ONE HUNDRED YEARS OF CARING

Sébastien Lavigne owes his life to delicate surgery at The Children’s

By Warren Perley

PHOTO: IAN BARRETTSébastien Lavigne, 12, with his father Renald, and his mother Hélène Tessier.

Neurosurgeon Jean-Pierre Farmer was plotting his moves with surgical precision in what would be an eight-hour marathon operation as he marked the shaved skull of 5-year-old Sébastien Lavigne to pinpoint the location of the young boy’s brain tumour.

Outside the operating room at The Montreal Children’s Hospital of the McGill University Health Centre (MUHC), Sébastien’s parents, Renald Lavigne and Hélène Tessier of Terrebonne, prayed for “a small miracle." Just hours before the operation that September day in 1997, Renald had held Sébastien in his arms, rocking him while they sang Frère Jacques and Au Clair de la lune.

Tessier recalls asking Dr. Farmer whether her son could die on the operating table in the attempt to remove the tumour the size of a golf ball from his brainstem. The reply: “No - but there are no guaranties with this kind of surgery, and he is acutely ill."

It was estimated that without the operation, Sébastien would have only three months to live. For more than a year prior to the operation, his health had deteriorated drastically - vomiting, dizziness, migraines, as well as problems with his sight, hearing and speech.

PHOTO: IAN BARRETTDr. Jose Luis Montes, left, and Dr. Jean-Pierre Farmer discuss the Frameless Stereotactic System machine they used to pinpoint Sébastien’s tumour.

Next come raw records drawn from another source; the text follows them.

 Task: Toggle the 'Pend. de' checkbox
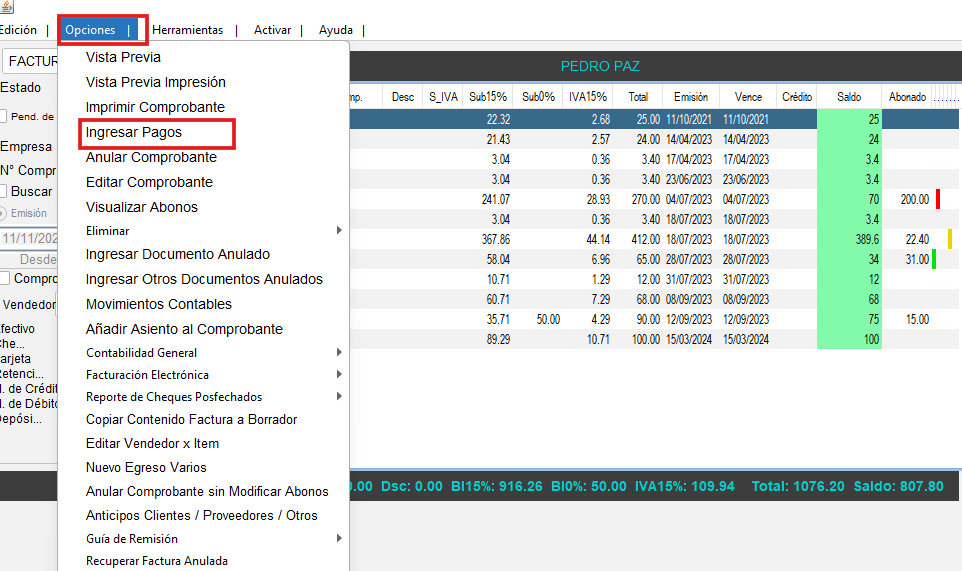[x=4, y=116]
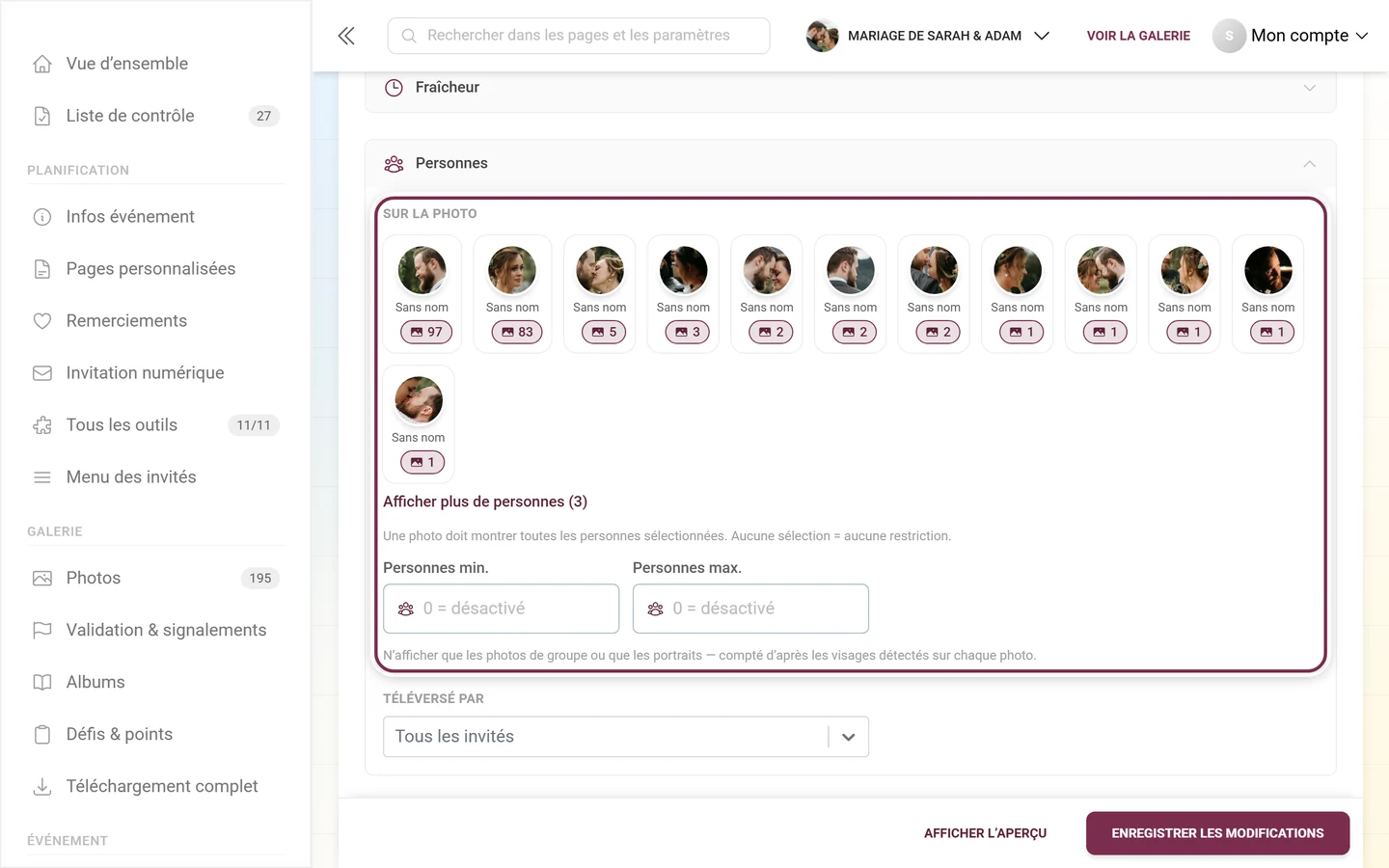Open Mariage de Sarah & Adam switcher
The height and width of the screenshot is (868, 1389).
pyautogui.click(x=928, y=36)
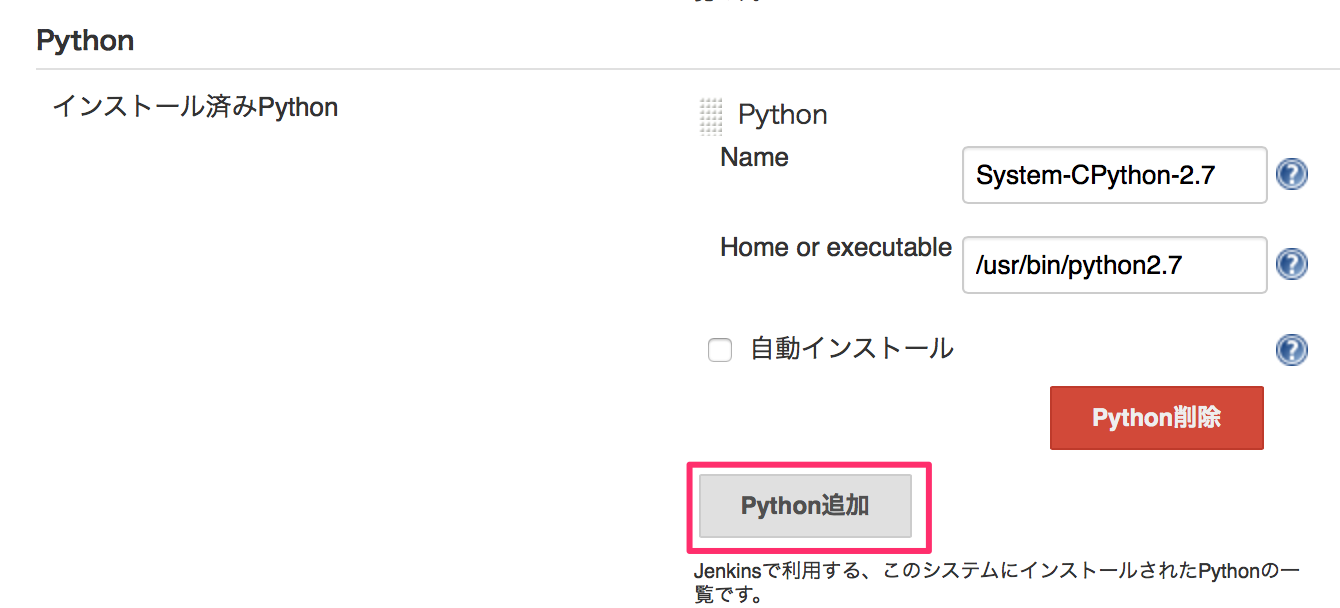The image size is (1340, 608).
Task: Add a new Python installation entry
Action: (x=806, y=506)
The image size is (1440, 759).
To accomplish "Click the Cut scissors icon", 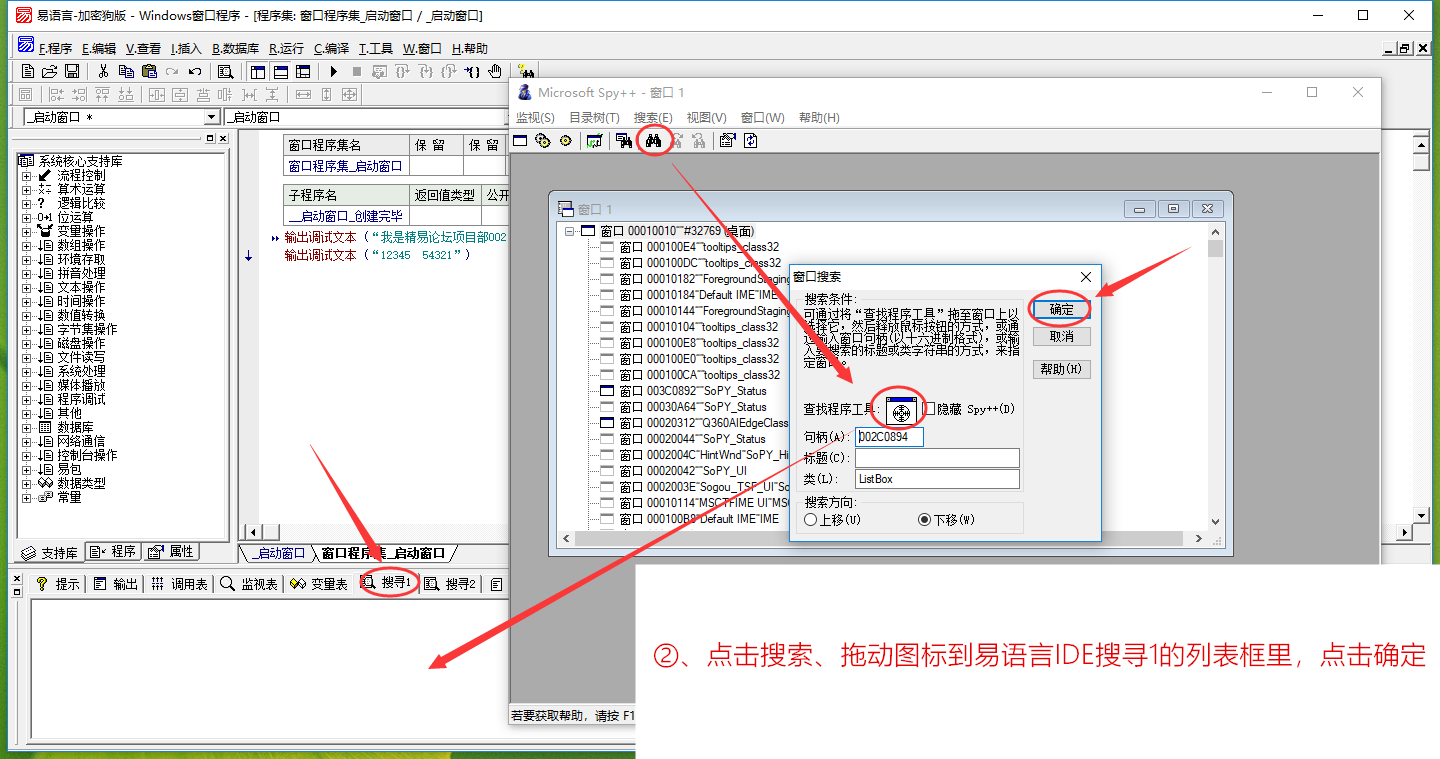I will (x=102, y=71).
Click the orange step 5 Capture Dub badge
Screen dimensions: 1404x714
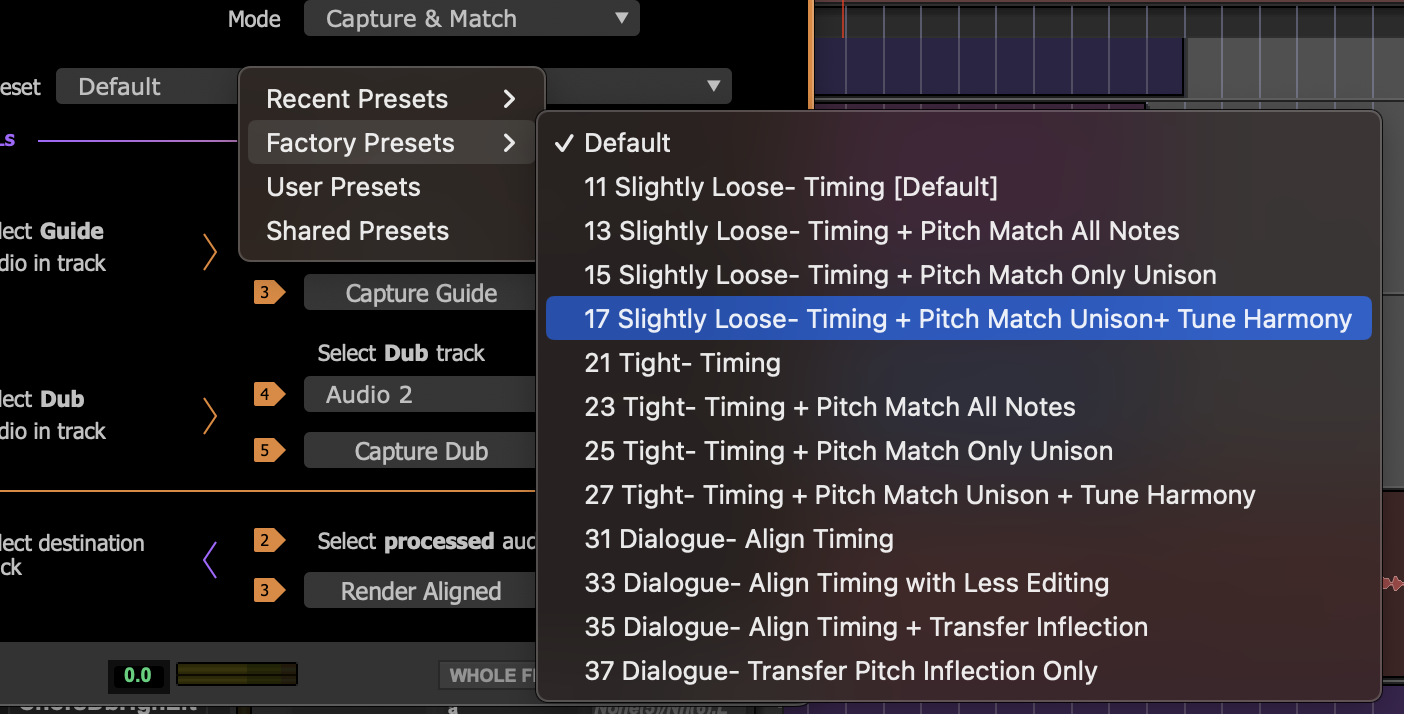[x=268, y=451]

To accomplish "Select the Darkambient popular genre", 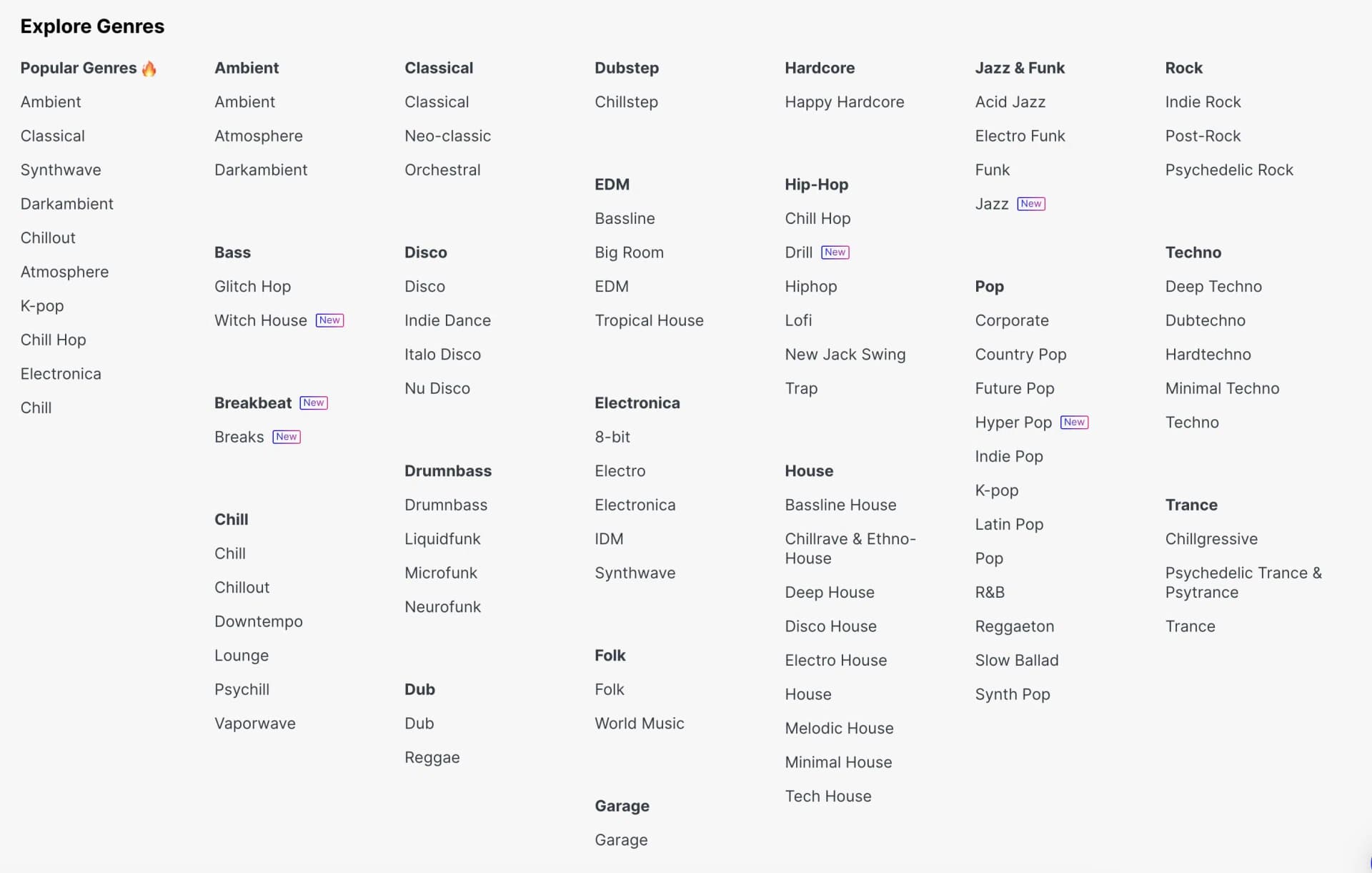I will click(66, 203).
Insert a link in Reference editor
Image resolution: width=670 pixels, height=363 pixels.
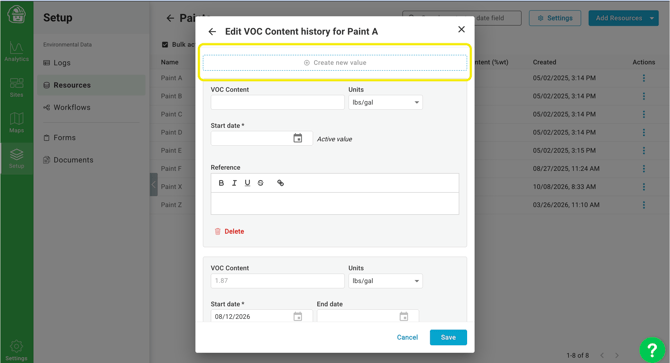(280, 183)
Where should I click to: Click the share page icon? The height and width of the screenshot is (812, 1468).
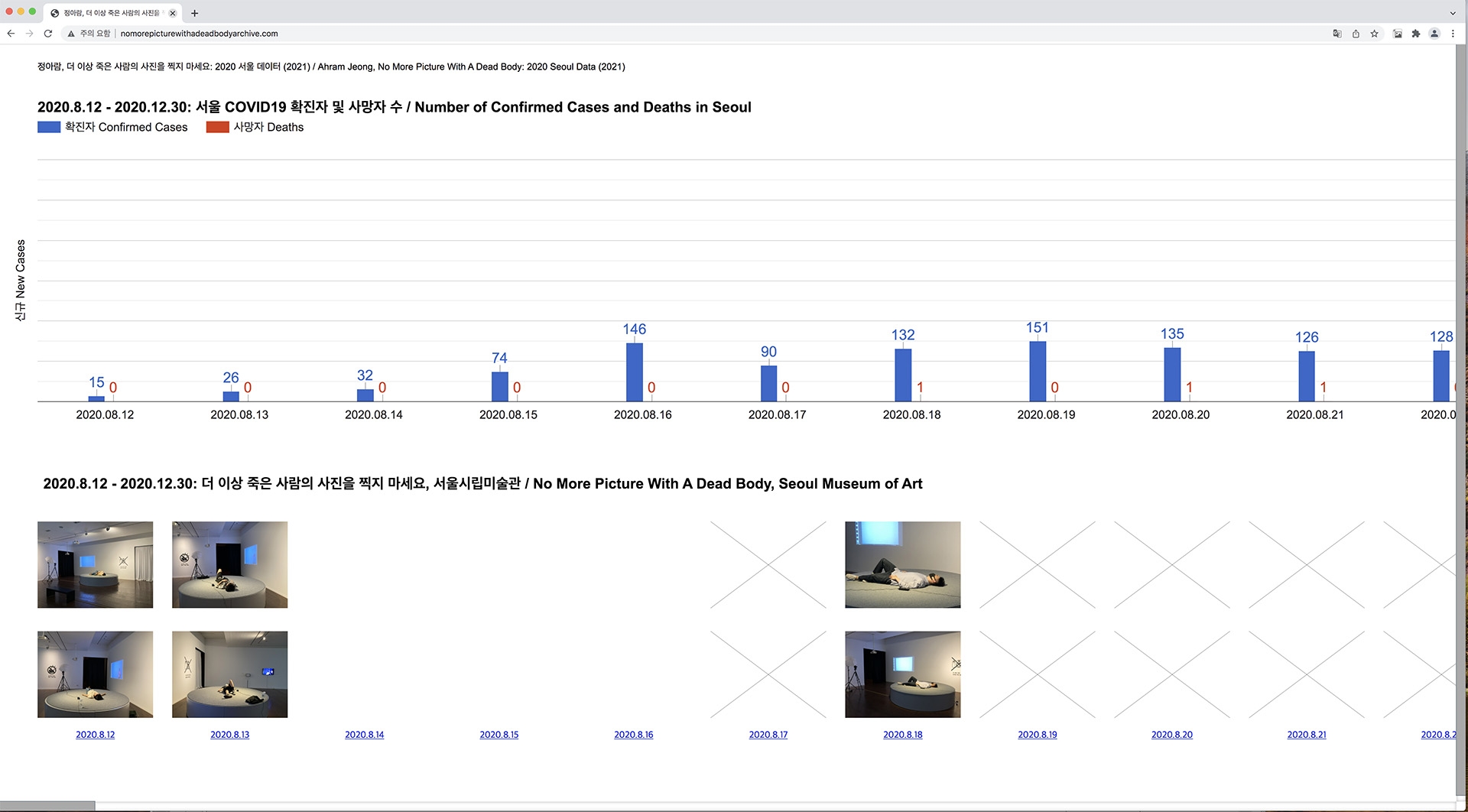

The operation went well, but Dr. Farmer elected to terminate the procedure after a large part of the tumour had been removed and after the boy’s heart rate began to destabilize under anesthesia. The doctor planned on a second stage of surgery once the decompressed brainstem and the residual tumour had reconfigured themselves.

A Magnetic Resonance Imaging (MRI) examination after surgery revealed 60 to 65 per cent of the tumour had been removed. Two months later, after a repeat MRI showed that reconfiguration had occurred and after Sébastien showed clinical improvement, Dr. Farmer and Dr. José Luis Montes, head of pediatric neurosurgery at The Children’s, operated on their patient a second time to remove another 35 per cent of the tumour.

Sébastien, who turned 12 on Sept. 3, has made a full recovery. He is able to take part in physical activities, such as skating and biking, with friends and his younger brother, Jonathan, 9. But his real passion is reading, writing science-fiction stories and creating games.

His recovery is one of thousands of positive stories that have been recorded since The Montreal Children’s Hospital first opened its doors in 1904.

The Montreal Children’s Hospital gets support from generous donors

Parents such as Renald Lavigne and Hélène Tessier, whose children have been healed by the hospital’s dedicated doctors and nurses have come to understand the critical support role played by the Montreal Children’s Hospital Foundation, which has raised in excess of $175 million in private donations since it was set up in 1973.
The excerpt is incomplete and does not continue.